2019-09-25 09:45:09王冬梅

执行身份验证后,您可通过访问令牌对象发出 REST 请求。响应是一个典型的 HTTP 响应,所以您可将正文解析为 JSON 对象。然后可迭代该 JSON 对象来提取感兴趣的数据。

清单 4 中的 Ruby 脚本为进行身份验证后的 LinkedIn 用户提供了要关注的公司推荐和工作建议。
清单 4. 使用 LinkedIn API (lkdin.rb) 查看公司和工作建议

#!/usr/bin/ruby
require 'rubygems'
require 'oauth'
require 'json'

pquery = "http://api.linkedin.com/v1/people/~?format=json"
cquery='http://api.linkedin.com/v1/people/~/suggestions/to-follow/companies?format=json'
jquery='http://api.linkedin.com/v1/people/~/suggestions/job-suggestions?format=json'
 
# Fill the keys and secrets you retrieved after registering your app
api_key = 'api key'
api_secret = 'api secret'
user_token = 'user token'
user_secret = 'user secret'
 
# Specify LinkedIn API endpoint
configuration = { :site => 'https://api.linkedin.com' }
 
# Use the API key and secret to instantiate consumer object
consumer = OAuth::Consumer.new(api_key, api_secret, configuration)
 
# Use the developer token and secret to instantiate access token object
access_token = OAuth::AccessToken.new(consumer, user_token, user_secret)

# Get the username for this profile
response = access_token.get(pquery)
jresp = JSON.parse(response.body)
myName = "#{jresp['firstName']} #{jresp['lastName']}"
puts "nSuggested companies to follow for #{myName}"

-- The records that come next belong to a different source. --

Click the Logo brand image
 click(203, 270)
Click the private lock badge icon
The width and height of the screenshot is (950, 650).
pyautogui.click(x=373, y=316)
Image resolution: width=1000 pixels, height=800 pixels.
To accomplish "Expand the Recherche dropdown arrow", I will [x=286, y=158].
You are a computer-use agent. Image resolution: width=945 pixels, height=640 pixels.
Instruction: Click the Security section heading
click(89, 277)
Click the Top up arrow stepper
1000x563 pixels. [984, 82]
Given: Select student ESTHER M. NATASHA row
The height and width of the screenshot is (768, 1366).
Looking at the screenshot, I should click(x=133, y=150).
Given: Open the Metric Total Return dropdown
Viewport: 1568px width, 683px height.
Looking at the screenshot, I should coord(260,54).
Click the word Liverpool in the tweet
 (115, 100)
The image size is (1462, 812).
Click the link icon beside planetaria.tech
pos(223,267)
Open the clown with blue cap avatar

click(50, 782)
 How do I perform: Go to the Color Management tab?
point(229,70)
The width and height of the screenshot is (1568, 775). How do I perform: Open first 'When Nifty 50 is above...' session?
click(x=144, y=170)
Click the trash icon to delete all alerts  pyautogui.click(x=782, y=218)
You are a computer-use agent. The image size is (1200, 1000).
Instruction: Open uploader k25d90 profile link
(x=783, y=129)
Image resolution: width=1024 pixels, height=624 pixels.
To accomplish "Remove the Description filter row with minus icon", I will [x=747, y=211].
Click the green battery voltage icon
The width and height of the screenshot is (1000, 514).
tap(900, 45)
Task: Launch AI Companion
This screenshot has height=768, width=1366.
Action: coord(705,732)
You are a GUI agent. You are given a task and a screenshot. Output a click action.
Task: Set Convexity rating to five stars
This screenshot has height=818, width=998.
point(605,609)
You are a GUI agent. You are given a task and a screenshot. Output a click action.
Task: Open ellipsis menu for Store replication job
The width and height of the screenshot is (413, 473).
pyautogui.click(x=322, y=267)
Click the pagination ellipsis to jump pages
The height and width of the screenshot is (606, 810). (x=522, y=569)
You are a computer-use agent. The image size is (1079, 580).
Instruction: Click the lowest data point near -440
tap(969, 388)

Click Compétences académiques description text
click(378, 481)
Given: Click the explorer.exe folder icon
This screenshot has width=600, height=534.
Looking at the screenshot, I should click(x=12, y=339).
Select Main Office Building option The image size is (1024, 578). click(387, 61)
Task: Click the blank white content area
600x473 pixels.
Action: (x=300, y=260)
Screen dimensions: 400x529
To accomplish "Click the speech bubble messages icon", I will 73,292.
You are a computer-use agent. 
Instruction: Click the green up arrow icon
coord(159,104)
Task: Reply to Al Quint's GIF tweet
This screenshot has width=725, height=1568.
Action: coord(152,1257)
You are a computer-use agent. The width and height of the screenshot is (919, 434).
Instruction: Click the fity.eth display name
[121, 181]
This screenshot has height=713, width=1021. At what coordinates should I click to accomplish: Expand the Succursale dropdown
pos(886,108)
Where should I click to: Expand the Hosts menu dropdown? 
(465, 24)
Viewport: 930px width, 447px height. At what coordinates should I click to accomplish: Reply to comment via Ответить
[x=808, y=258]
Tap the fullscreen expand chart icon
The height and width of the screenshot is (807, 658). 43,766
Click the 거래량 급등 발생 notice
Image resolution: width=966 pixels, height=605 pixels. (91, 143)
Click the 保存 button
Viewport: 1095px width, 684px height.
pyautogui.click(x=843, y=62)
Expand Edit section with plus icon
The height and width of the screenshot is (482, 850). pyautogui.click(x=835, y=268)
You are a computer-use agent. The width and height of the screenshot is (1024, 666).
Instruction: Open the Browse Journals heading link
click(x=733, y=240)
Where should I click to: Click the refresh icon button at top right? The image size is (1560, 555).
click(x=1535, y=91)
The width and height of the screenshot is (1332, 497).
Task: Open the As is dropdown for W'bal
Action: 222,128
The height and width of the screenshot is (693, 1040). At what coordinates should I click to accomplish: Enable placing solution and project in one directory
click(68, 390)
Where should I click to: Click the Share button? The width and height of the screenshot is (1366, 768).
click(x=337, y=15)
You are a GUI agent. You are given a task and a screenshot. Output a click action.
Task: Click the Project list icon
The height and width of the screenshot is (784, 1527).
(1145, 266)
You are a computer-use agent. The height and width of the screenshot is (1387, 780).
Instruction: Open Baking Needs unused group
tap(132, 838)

# Get the suggested companies to follow
response = access_token.get(cquery)
jresp = JSON.parse(response.body)

# Iterate through each and display the company name
jresp['values'].each do | company |
  puts " #{company['name']}"
end

# Get the job suggestions
response = access_token.get(jquery)
jresp = JSON.parse(response.body)
puts "nSuggested jobs for #{myName}"

# Iterate through each suggested job and print the company name
jresp['jobs']['values'].each do | job |
  puts " #{job['company']['name']} in #{job['locationDescription']}"
end

puts "n"

清单 5 中的控制台会话显示了运行 清单 4 中的 Ruby 脚本的输出。脚本中对 LinkedIn API 的 3 次独立调用有不同的输出结果(一个用于身份验证,其他两个分别用于公司建议和工作建议链接)。
清单 5. 演示 LinkedIn Ruby 脚本

$ ./lkdin.rb

Suggested companies to follow for M. Tim Jones
 Open Kernel Labs, Inc.
 Linaro
 Wind River
 DDC-I
 Linsyssoft Technologies
 Kalray
 American Megatrends
 JetHead Development
 Evidence Srl
 Aizyc Technology

Suggested jobs for M. Tim Jones
 Kozio in Greater Denver Area
 Samsung Semiconductor Inc in San Jose, CA
 Terran Systems in Sunnyvale, CA
 Magnum Semiconductor in San Francisco Bay Area
 RGB Spectrum in Alameda, CA
 Aptina in San Francisco Bay Area
 CyberCoders in San Francisco, CA
 CyberCoders in Alameda, CA
 SanDisk in Longmont, CO
 SanDisk in Longmont, CO

$

可将 LinkedIn API 与任何提供了 OAuth 支持的语言结合使用。